PROBLEM -> Pull every line with "computer" from the data.

Stored data ->
◇ ◇ ◇ ◇

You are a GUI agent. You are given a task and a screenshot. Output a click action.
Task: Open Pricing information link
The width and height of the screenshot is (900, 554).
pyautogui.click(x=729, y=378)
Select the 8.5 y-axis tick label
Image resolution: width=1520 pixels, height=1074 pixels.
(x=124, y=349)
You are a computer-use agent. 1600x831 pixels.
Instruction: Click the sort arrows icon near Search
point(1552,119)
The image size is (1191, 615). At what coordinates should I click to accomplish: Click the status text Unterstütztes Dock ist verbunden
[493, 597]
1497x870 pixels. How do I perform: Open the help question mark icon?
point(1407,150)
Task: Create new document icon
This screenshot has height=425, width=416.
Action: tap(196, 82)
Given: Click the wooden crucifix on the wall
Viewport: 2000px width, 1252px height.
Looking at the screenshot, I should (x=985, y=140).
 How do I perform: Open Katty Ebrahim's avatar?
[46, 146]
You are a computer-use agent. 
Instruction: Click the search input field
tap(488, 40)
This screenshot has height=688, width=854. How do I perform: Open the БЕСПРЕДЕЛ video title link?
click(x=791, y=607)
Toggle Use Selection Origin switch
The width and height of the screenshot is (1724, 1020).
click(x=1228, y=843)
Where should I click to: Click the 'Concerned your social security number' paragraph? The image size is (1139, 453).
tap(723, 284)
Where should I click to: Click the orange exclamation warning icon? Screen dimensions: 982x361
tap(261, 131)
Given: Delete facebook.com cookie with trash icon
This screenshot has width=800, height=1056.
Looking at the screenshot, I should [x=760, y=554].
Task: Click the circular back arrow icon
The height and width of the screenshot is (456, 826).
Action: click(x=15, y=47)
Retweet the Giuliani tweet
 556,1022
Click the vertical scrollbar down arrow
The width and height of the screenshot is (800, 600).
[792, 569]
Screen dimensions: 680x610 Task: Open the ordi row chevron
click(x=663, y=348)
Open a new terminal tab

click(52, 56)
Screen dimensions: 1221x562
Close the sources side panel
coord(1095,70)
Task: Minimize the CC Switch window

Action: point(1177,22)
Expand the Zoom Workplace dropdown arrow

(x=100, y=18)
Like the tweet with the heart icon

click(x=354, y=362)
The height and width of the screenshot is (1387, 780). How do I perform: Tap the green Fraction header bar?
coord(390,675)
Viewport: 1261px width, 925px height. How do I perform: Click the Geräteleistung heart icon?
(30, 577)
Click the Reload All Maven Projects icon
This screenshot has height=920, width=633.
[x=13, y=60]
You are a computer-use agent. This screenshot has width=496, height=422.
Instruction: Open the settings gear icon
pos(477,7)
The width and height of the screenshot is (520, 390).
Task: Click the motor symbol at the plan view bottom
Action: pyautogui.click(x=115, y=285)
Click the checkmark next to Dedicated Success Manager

◇ ◇ ◇ ◇

SOLVED EXERCISE ->
You are a computer-use agent. 1600x831 pixels.
You are a computer-use agent. 
You are a computer-use agent. This screenshot has width=496, height=422.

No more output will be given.